State Comptroller Matanyahu Englman said in a special report published Sunday that Israel’s National Insurance Institute is now expected to exhaust its fund by 2035, nine years earlier than previously projected. He tied the deterioration mainly to the long-term-care reform, which doubled the number of eligible recipients and tripled annual spending without any actuarial backing, and noted that the prime minister has not brought the issue to government discussion even once in eight years.
The report says Israel’s aging population is growing fast, with about 1.2 million residents aged 65 and older at the end of 2024, or roughly 13% of the population, and about 2 million expected by 2050, around 15%. Englman examined government preparedness, long-term-care insurance, the health system, and welfare for older adults, in cooperation with auditors from several countries. He found that the share of elderly people receiving long-term-care benefits among old-age pension recipients has risen from about 16% to 30% since the 2018 reform, compared with an OECD average of 15%.
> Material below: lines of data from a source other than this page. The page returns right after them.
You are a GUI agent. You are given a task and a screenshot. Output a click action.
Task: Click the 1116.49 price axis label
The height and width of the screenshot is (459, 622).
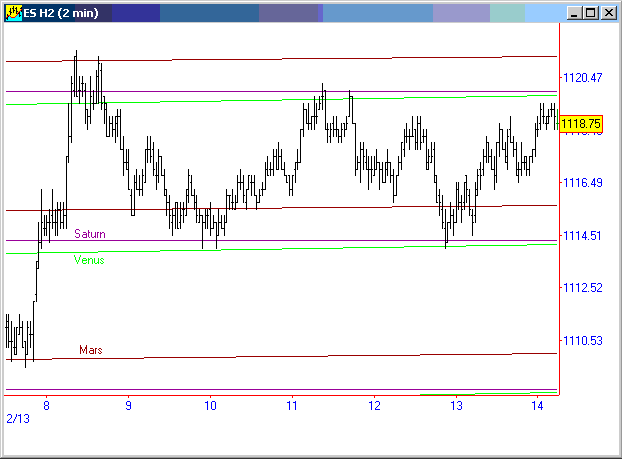coord(581,183)
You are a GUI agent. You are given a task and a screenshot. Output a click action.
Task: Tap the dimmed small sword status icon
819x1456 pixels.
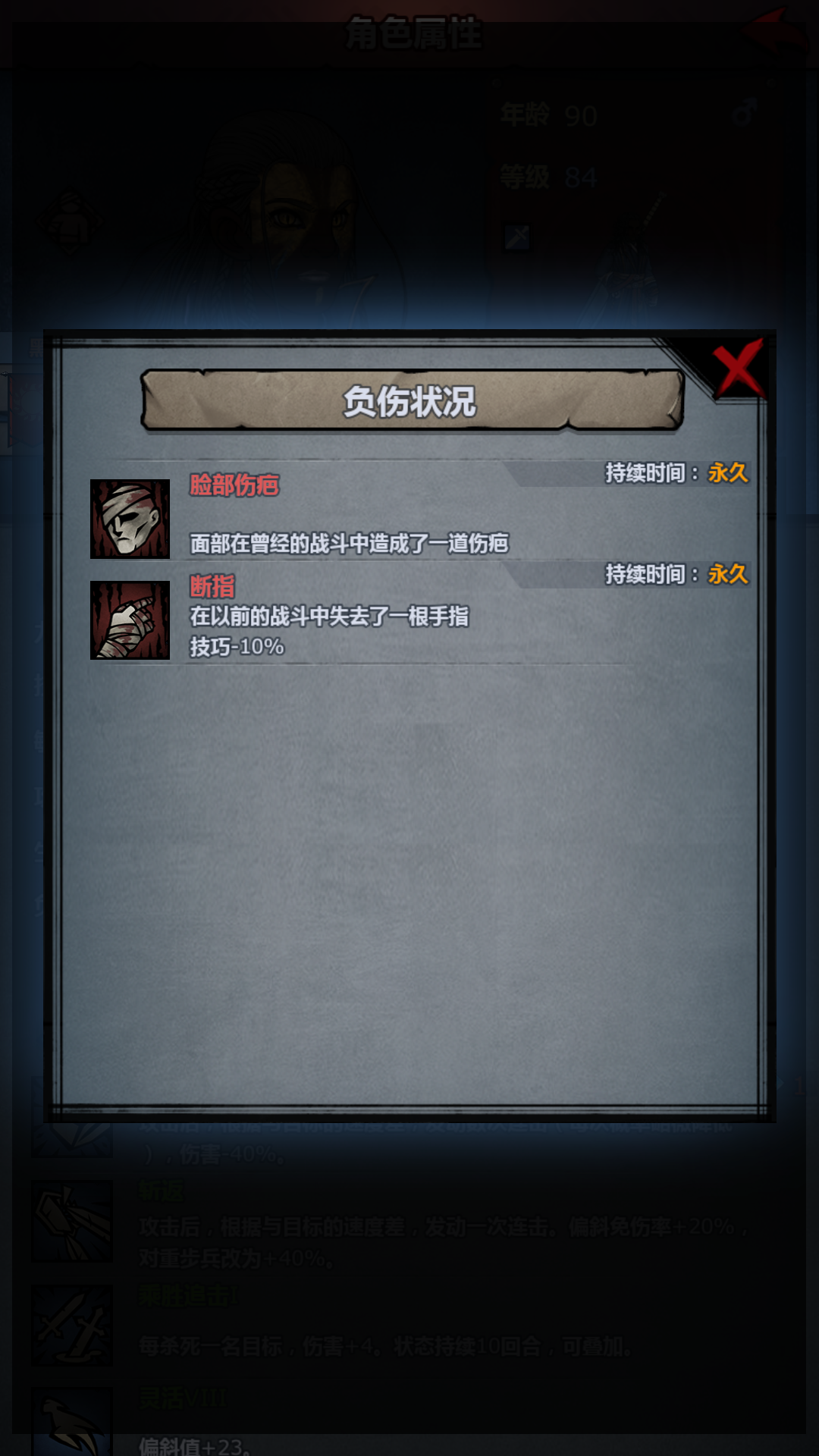click(517, 237)
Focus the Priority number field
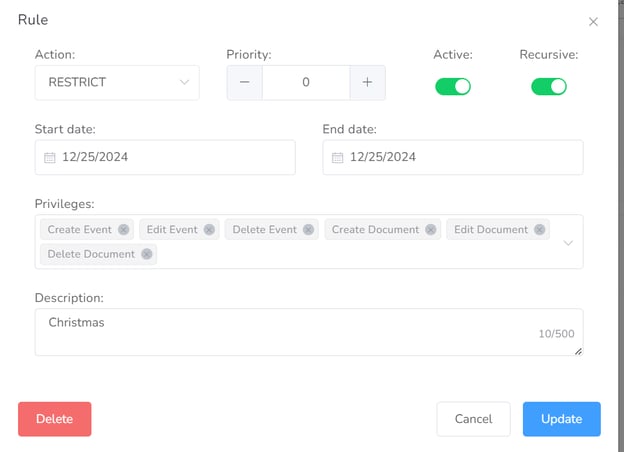Viewport: 624px width, 452px height. (x=306, y=83)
According to the report, the number of long-term-care beneficiaries jumped from about 180,000 before the reform to 392,000 today, while annual additional cost has climbed to about 14 billion shekels, far above the Treasury’s original estimate of 1.3 billion shekels. That pushed the National Insurance actuarial deficit higher and brought the fund’s depletion date forward by 6.3 years. Englman said the system relied too heavily on document-based assessments, which approved claims at a higher rate than in-person checks, and estimated that a lower-benefit gap versus health-fund assessments costs about 9.5 billion shekels a year.
The report also says the government has failed to hold the required annual discussion on National Insurance stability, the ministry of health has not delivered an operational multi-year plan for aging, and Israel still faces a chronic shortage of geriatricians. It found that 77% of people aged 60 to 75 had not prepared for retirement, that 82% of older adults who want to volunteer have not been exposed to relevant information, and that about one-third feel lonely while most were never asked about it by professionals. Englman called proper support for older adults a “moral and ethical duty” and urged a national, funded, multi-year plan, a clear lead authority, stronger prevention, and immediate stabilization of long-term care insurance.